Jul 11, 2022

Efficient, stable, and eco-friendly thermoelectric material discovered

Posted by in categories: energy, materials

Waste heat is a promising source of energy conservation and reuse, by means of converting this heat into electricity—a process called thermoelectric conversion. Commercially available thermoelectric conversion devices are synthesized using rare metals. While these are quite efficient, they are expensive, and in the majority of cases, utilize toxic materials. Both these factors have led to these converters being of limited use. One of the alternatives is oxide-based thermoelectric materials, but the primary drawback these suffer from is a lack of evidence of their stability at high temperatures.

A team led by Professor Hiromichi Ohta at the Research Institute for Electronic Science at Hokkaido University has synthesized a barium cobalt oxide thermoelectric converter that is reproducibly stable and efficient at temperatures as high as 600°C. The team’s findings have been published in the journal ACS Applied Materials & Interfaces.

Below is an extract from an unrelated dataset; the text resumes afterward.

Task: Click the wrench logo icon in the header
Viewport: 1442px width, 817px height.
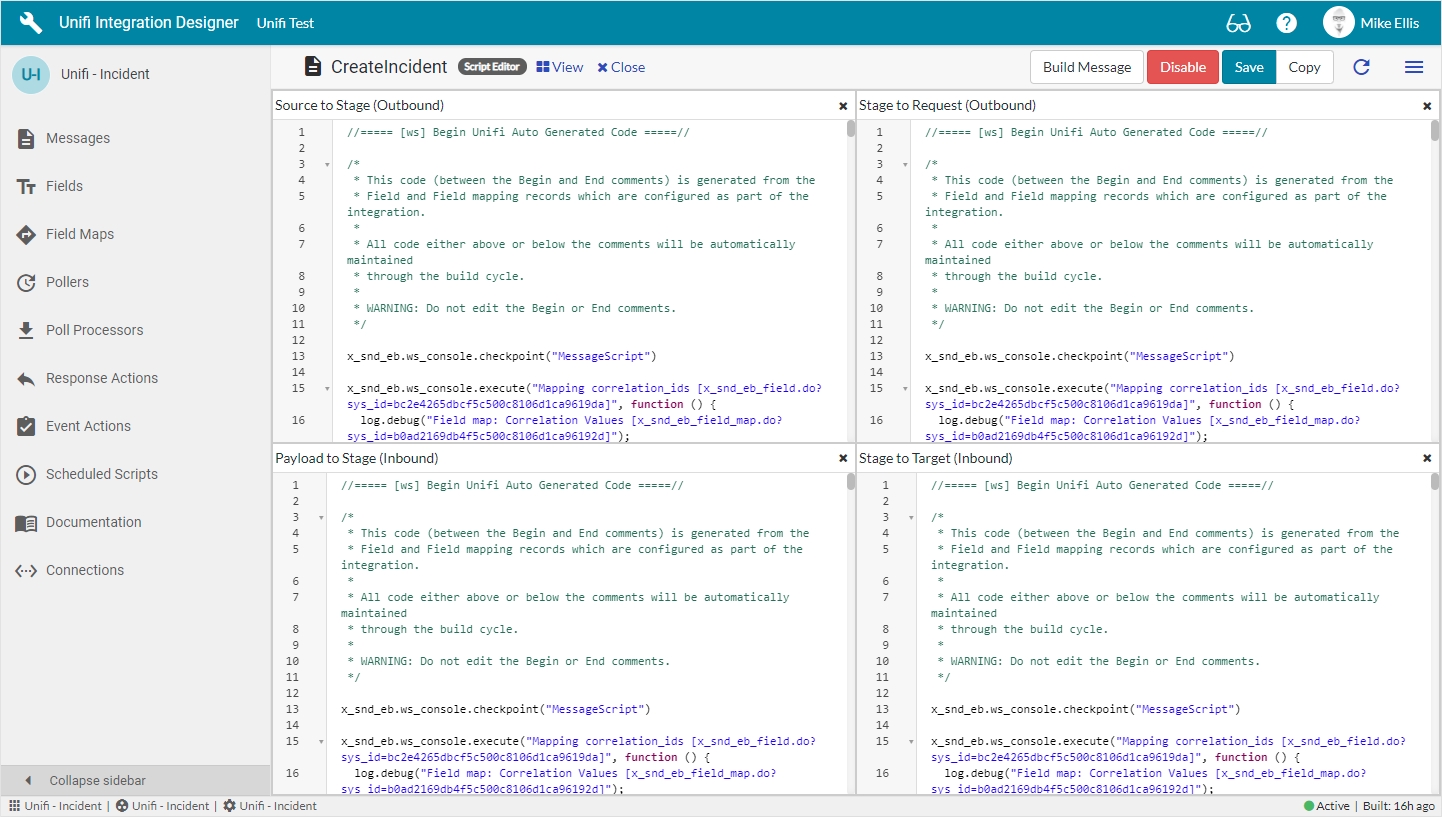Action: click(x=31, y=22)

Thermoelectric conversion is driven by the Seebeck effect: When there is a temperature difference across a conducting material, an electric current is generated. However, efficiency of is dependent on a figure called the thermoelectric figure of merit ZT. Historically, oxide-based converters had a low ZT, but recent research has revealed many candidates that have high ZT, but their stability at high temperatures was not well documented.